(Stored data entries)
────────

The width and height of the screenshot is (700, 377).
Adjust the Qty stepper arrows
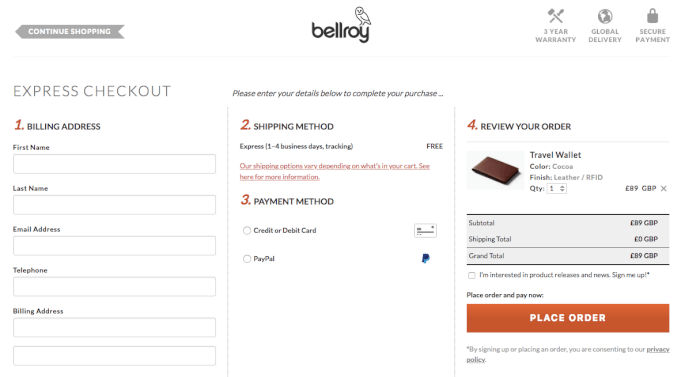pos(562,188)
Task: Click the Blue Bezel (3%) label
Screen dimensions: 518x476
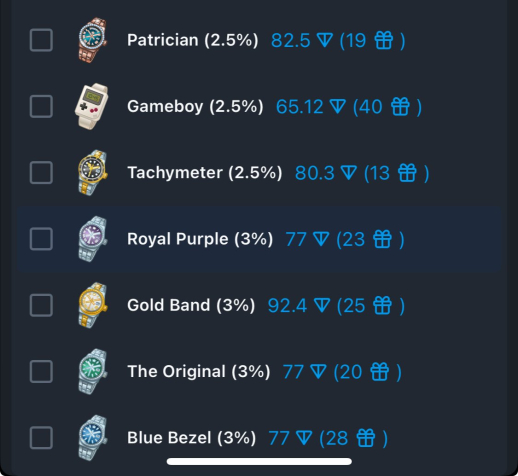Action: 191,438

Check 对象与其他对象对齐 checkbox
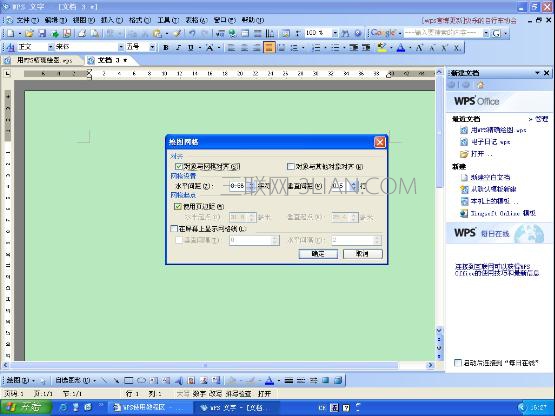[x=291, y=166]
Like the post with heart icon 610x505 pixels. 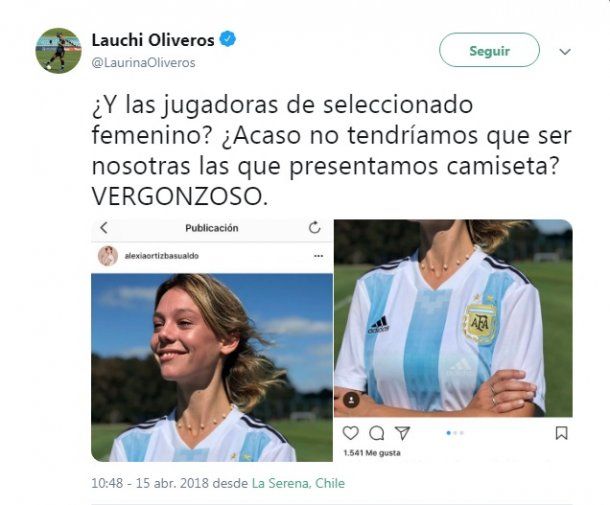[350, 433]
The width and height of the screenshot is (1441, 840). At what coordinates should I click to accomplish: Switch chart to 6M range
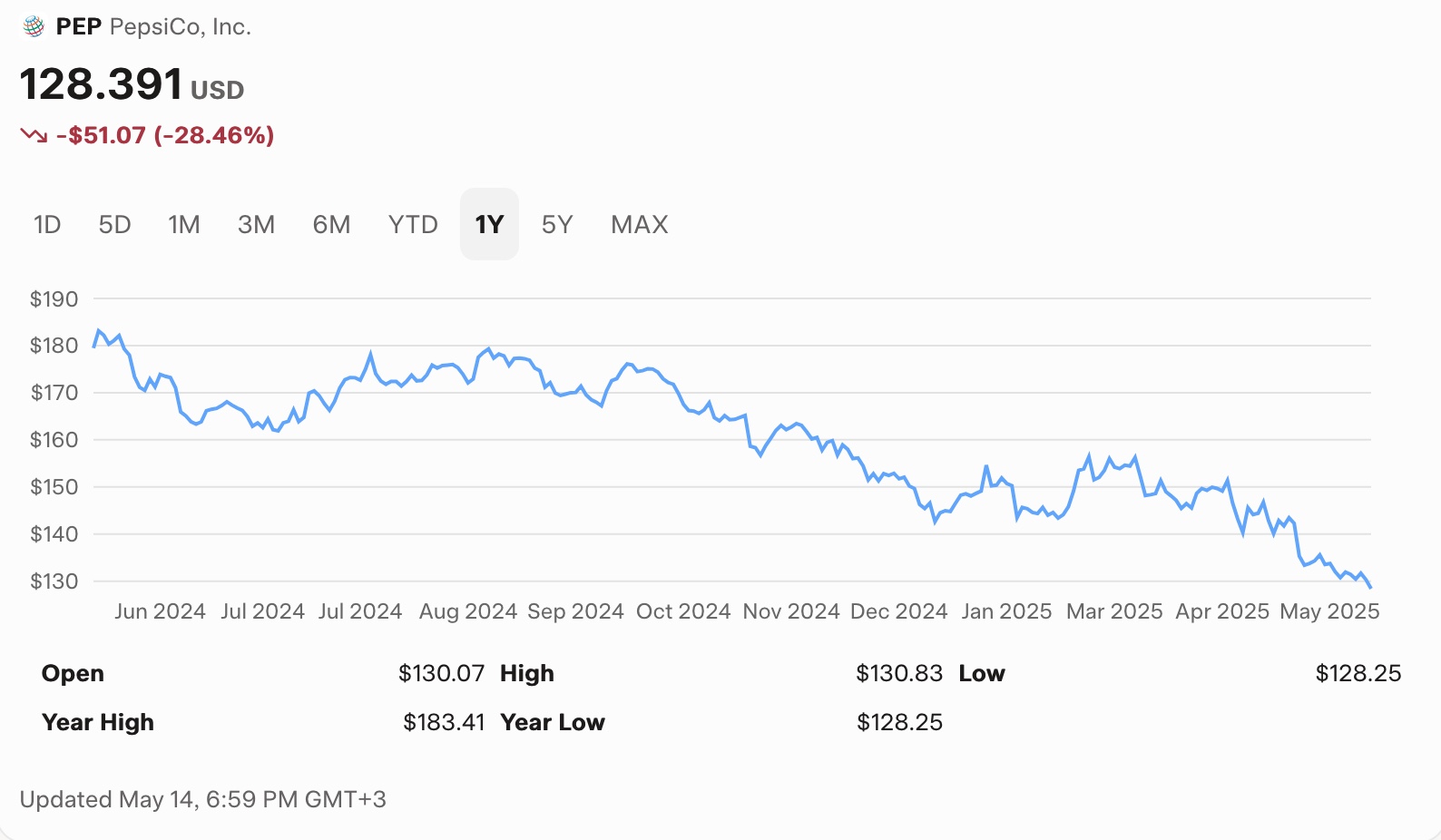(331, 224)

────────

*Your instructions*:
Looking at the records above, extract only the lines from the one with "The width and height of the screenshot is (1441, 840)." through the last line, exactly, with the pictures left out.

*Exercise response*:
The width and height of the screenshot is (1441, 840). At what coordinates should I click to accomplish: Switch chart to 6M range
(331, 224)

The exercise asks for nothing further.